Start of Block
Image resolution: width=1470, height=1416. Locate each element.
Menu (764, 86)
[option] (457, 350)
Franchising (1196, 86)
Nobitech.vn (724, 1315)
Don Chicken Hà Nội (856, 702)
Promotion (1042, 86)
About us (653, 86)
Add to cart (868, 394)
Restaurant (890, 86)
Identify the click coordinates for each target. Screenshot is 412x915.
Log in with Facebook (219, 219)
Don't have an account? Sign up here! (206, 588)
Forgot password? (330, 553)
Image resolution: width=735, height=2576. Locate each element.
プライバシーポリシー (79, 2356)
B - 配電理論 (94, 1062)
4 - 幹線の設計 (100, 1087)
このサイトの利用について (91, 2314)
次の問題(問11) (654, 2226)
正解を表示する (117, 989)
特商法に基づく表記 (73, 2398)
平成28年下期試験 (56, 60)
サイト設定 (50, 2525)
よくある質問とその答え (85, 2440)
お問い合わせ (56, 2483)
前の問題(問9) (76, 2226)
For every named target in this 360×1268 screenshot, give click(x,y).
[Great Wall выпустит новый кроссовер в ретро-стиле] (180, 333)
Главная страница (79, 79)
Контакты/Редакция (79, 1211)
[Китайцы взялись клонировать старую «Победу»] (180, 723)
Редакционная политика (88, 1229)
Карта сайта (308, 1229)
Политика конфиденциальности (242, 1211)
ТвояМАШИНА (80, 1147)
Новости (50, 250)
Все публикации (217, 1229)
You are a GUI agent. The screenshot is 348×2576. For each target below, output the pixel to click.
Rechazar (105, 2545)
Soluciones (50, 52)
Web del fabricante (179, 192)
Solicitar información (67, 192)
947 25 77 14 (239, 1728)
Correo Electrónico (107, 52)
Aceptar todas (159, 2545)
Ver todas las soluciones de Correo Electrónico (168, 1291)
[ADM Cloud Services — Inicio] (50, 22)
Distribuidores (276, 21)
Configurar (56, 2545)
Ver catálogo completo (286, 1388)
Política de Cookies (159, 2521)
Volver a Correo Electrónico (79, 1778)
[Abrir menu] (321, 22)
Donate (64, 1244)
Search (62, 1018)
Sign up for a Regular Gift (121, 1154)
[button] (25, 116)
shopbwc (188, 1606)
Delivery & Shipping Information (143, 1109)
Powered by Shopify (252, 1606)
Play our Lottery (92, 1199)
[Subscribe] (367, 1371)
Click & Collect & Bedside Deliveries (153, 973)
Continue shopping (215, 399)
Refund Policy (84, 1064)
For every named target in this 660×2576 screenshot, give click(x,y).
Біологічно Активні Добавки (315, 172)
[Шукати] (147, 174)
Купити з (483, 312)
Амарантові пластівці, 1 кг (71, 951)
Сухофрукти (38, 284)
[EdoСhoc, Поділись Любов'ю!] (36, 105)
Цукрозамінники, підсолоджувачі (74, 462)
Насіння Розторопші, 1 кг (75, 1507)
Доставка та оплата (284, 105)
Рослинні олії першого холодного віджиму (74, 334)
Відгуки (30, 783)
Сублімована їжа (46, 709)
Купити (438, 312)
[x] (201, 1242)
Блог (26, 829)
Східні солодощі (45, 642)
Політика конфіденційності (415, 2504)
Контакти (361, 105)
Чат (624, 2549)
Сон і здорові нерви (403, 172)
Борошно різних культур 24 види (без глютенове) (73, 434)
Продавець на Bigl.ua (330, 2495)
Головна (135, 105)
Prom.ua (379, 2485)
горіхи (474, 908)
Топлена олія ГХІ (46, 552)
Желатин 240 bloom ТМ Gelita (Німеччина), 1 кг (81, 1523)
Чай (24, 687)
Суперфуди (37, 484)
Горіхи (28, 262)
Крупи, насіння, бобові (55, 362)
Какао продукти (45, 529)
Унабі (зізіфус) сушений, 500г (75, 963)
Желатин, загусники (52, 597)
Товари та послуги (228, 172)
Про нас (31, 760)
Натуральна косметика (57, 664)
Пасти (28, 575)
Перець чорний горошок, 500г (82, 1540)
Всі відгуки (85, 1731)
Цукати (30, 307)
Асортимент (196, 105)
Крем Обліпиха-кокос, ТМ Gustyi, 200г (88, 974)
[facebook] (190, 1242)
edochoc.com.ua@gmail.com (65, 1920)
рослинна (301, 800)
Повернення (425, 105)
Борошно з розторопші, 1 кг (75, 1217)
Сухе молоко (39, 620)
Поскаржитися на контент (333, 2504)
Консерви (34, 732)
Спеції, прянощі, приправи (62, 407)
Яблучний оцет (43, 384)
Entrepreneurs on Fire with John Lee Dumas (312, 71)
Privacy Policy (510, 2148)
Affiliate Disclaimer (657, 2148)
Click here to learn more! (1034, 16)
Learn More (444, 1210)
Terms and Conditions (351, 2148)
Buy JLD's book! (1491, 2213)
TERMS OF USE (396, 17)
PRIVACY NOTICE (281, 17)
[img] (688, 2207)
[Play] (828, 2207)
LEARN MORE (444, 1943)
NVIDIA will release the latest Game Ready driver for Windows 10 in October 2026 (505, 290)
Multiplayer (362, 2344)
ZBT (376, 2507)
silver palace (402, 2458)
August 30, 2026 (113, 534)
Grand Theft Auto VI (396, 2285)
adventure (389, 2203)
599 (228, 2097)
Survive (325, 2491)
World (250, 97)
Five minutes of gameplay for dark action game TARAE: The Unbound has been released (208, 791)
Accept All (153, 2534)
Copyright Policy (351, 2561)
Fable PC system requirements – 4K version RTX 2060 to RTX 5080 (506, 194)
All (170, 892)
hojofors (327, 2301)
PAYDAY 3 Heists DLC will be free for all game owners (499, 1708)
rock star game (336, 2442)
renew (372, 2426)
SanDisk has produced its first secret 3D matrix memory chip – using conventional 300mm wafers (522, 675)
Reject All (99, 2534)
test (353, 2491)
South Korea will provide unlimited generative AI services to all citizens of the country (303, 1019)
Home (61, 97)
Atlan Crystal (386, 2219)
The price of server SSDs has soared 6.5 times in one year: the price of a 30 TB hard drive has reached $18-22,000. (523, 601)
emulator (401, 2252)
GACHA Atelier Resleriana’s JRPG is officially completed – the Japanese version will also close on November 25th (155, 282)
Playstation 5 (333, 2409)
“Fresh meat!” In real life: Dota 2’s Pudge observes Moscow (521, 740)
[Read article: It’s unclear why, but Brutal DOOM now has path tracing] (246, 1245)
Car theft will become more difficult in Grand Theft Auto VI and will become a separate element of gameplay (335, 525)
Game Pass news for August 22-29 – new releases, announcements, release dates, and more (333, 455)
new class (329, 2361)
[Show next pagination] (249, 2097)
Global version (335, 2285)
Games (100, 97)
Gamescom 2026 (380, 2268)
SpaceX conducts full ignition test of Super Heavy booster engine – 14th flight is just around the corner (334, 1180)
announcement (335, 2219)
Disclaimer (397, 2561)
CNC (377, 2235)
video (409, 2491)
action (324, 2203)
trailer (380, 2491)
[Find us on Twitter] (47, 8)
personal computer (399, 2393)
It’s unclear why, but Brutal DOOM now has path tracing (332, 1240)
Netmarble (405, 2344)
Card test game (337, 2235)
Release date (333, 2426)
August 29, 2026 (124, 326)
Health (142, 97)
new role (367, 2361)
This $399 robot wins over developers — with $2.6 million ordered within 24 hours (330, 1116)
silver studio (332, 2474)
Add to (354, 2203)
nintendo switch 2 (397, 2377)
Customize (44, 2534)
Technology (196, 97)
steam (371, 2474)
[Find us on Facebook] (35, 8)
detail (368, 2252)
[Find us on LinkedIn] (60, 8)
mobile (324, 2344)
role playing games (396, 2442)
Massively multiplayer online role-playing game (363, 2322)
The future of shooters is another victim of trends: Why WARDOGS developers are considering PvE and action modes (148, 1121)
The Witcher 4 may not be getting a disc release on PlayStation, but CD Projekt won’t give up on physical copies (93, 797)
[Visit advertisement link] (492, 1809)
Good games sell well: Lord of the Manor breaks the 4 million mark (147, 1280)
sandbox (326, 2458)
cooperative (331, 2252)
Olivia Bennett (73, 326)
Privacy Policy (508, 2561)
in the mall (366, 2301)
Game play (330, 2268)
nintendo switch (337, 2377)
End of Block
YOUR INSTRUCTIONS: From the listing above, repeat exactly the lines starting at the line that includes "Menu (764, 86)" and ending at the line that includes "よくある質問とその答え (85, 2440)", with nothing outside that span.

RESULT OF THIS TASK:
Menu (764, 86)
[option] (457, 350)
Franchising (1196, 86)
Nobitech.vn (724, 1315)
Don Chicken Hà Nội (856, 702)
Promotion (1042, 86)
About us (653, 86)
Add to cart (868, 394)
Restaurant (890, 86)
Identify the click coordinates for each target. Screenshot is 412x915.
Log in with Facebook (219, 219)
Don't have an account? Sign up here! (206, 588)
Forgot password? (330, 553)
Image resolution: width=735, height=2576. Locate each element.
プライバシーポリシー (79, 2356)
B - 配電理論 (94, 1062)
4 - 幹線の設計 (100, 1087)
このサイトの利用について (91, 2314)
次の問題(問11) (654, 2226)
正解を表示する (117, 989)
特商法に基づく表記 (73, 2398)
平成28年下期試験 (56, 60)
サイト設定 (50, 2525)
よくある質問とその答え (85, 2440)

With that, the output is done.